I have to thank my friends at copyblogger media for mentioning this book during one of the many webinars they host for authority members.

In “The Goal“, Eliyahu Goldratt uses a factory as the setting for a novel that teaches how pursuing  goal or set of goals leads to a path of ongoing improvement.

Goldratt tells the story of how Alex Rogo, the plant manager overcomes the problems in his factory with the help of his long lost cigar smoking Physics professor from who had never run a manufacturing plant.

Jonah believes that scientific methods when properly applied can be used to solve all problems in business and  life.

Rather than tell Alex what to do, Jonah provokes Alex to arrive at his own solutions by the process of deductive reasoning.

Here are a few things I have learnt from “The Goal

1. Know your purpose.

What is the true output or measure of your effort. Identifying the goal of your business or why you are doing what you do will help you keep on track. It also serves to help you focus on what is truly important. “Productivity is meaningless if you do not know what your goal is.

2. Use goals as a moving target

The goal of an individual or organization should not be defined in absolute terms. But rather in a manner that allows for the pursuit of ongoing improvement

3.Everything you do taking you to or away from your goal

All activities you are engaged in are either taking you towards you goal or taking you away from your goal. There is no neutral position. So knowing what you stand for and clearly defining the goal of your organisation becomes a prerequisite for success.

You are productive if what you are doing is taking you towards your goal. And you are unproductive if your activities are taking you away from your goal.

4. Think like a scientist

The need to think of science as the ability to challenge the status quo and think logically daily about what we see.

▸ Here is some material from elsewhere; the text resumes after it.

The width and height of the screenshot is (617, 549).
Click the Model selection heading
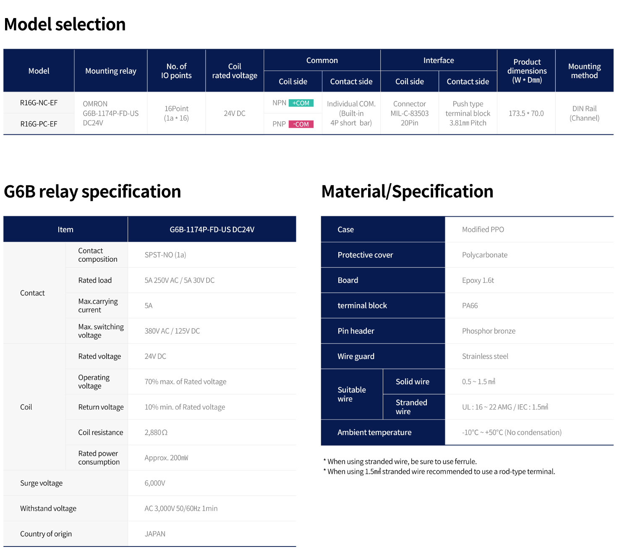(65, 24)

We do not need more brain power says Goldratt, what we need more of is the ability to think logically and precisely about what we see.

This reminds me of the story of a man called Adam who was out fishing with his friend. Every time Adam caught a fish, he would measure its length against a pre cut piece of wood he held in his bag. Any fish that was longer than the slick, would get thrown back into the river.  Any fish smaller than the stick would be thrown into a bag to take home to his wife. Looking puzzled, his friend asked, “why are you throwing the big fish back into the river and only keeping the small ones”. He had no answer other than thats how I have been doing it for years.

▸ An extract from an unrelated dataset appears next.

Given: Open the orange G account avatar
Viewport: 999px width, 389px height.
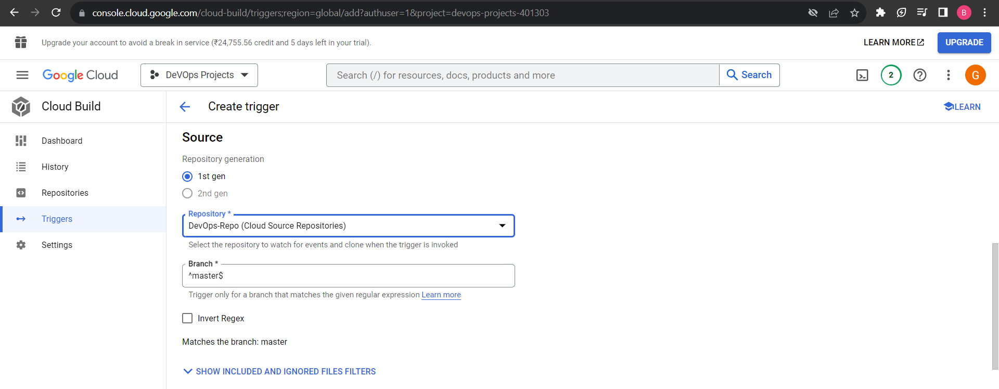Looking at the screenshot, I should (x=975, y=76).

On getting home, Adam asked his wife Jenny why she liked to cook only the small fish and not the big ones. “Thats how my mother thought me she replied”. When she met her mum a few days letter and asked the same question, mum simply replied, “that’s how my mother cooks her fish.

Jenny picked up the phone and rang nanny. To Jenny’s surprise, nanny explained why she always cooked small fish no longer than 6 inches in length. Nanny simply said “because my frying pan can not hold anything longer than 6 inches”.

The assumptions we work and live by may have been true many years ago, but do they remain true today?

4. Not all constraints can be removed.

In a set of processes, or chain, the overall productivity is limited by the capacity of the weakest link. If this links is an essential process, productivity can be increased by redesigning your work to lighten the load on the bottle neck thus increasing its capacity to produce.

The book is set in the manufacturing era of the 1980’s and all the illustrations come from engineering and production. “The Goal” is about manufacturing principles and about the people trying to improve their factory output by applying the theory of constraint in identifying and overcoming bottleneck in the production process.

As individuals and businesses, our output is also limited by the bottleneck or constraints we face. We learn, grow and increase our capacity for productive work as we know and understand what our true goal is, identify the constraints in our lives and then and overcome the identified constraints.